Amina Bouayach défend à New York une gouvernance migratoire fondée sur la participation des migrants
La question migratoire ne peut plus être pensée sans intégrer directement la voix des personnes concernées. C’est le message porté par Amina Bouayach lors d’une intervention à New York, en marge du deuxième Forum d’examen des migrations internationales organisé sous l’égide des Nations Unies.
La présidente du Conseil national des droits de l’Homme a insisté sur la nécessité d’associer les migrants aux politiques publiques et aux mécanismes institutionnels qui déterminent leur parcours, leurs droits et leurs conditions de vie.
Devant des représentants d’États, d’organisations internationales et d’experts des politiques migratoires, Amina Bouayach a défendu une approche basée sur l’inclusion et la participation active des migrants dans les processus de décision. Selon elle, une gouvernance migratoire crédible et respectueuse des droits humains ne peut être construite sans cette implication directe.

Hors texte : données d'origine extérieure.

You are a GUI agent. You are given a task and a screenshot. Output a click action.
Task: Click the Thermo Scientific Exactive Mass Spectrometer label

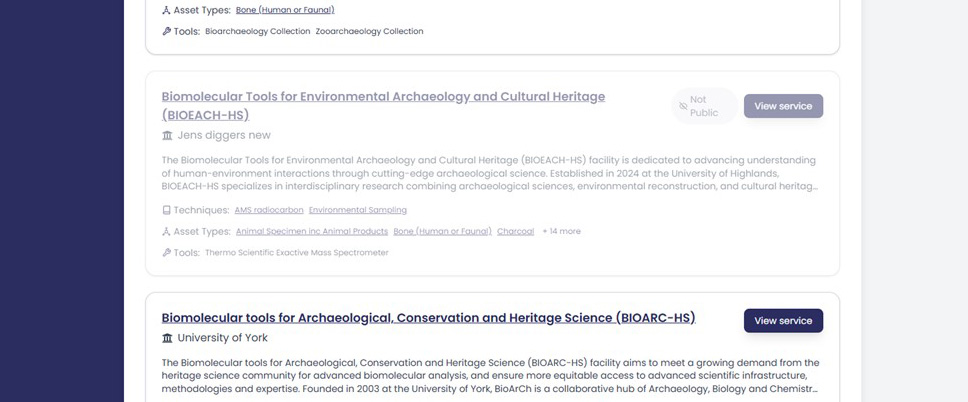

S’exprimant également en sa qualité de présidente de Alliance mondiale des institutions nationales des droits de l’Homme, elle a mis en avant le rôle des institutions nationales des droits de l’Homme dans l’accompagnement des populations migrantes sur le terrain.
Elle a rappelé que ces institutions interviennent notamment à travers des visites dans les zones frontalières et les centres de rétention, mais aussi grâce à des dispositifs d’information multilingues destinés à faciliter l’accès des migrants à leurs droits fondamentaux.

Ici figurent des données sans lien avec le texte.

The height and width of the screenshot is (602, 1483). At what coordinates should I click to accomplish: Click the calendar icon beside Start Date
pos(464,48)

Au-delà du suivi institutionnel, la responsable marocaine a souligné l’importance des partenariats établis avec les associations de terrain et les organisations représentant les migrants. Cette coopération permet, selon elle, de créer des espaces de dialogue et de confiance capables de renforcer les mécanismes de recours, d’assistance et de réparation.
Durant son intervention, Amina Bouayach a également évoqué plusieurs expériences internationales illustrant l’évolution des politiques migratoires vers des modèles plus participatifs.
Le Maroc a notamment été cité comme exemple à travers les opérations de régularisation menées ces dernières années. Elle a expliqué que cette démarche reposait sur une approche multipartite impliquant institutions publiques, acteurs associatifs et migrants eux-mêmes dans les mécanismes de suivi et de recours.
La période de la pandémie de COVID-19 a aussi servi d’illustration. Selon la présidente du CNDH, des campagnes de sensibilisation destinées aux communautés migrantes avaient alors été mises en place via des contenus vidéo diffusés dans plusieurs langues et dialectes africains afin d’améliorer l’accès à l’information sanitaire et aux mesures de prévention.
Amina Bouayach a par ailleurs rappelé que les institutions nationales des droits de l’Homme jouent aujourd’hui un rôle grandissant dans plusieurs régions du monde, qu’il s’agisse de l’Afrique, de l’Europe, des États-Unis ou encore de la zone Asie-Pacifique.
Ces structures participent notamment à la surveillance des violations des droits humains aux frontières, à la documentation des retours forcés ainsi qu’à la lutte contre la traite des êtres humains et l’exploitation des travailleurs migrants.
La rencontre a réuni plusieurs acteurs internationaux engagés dans les questions migratoires, parmi lesquels le rapporteur spécial des Nations Unies sur les droits des migrants, des défenseurs des droits humains ainsi que des représentants d’organisations non gouvernementales internationales.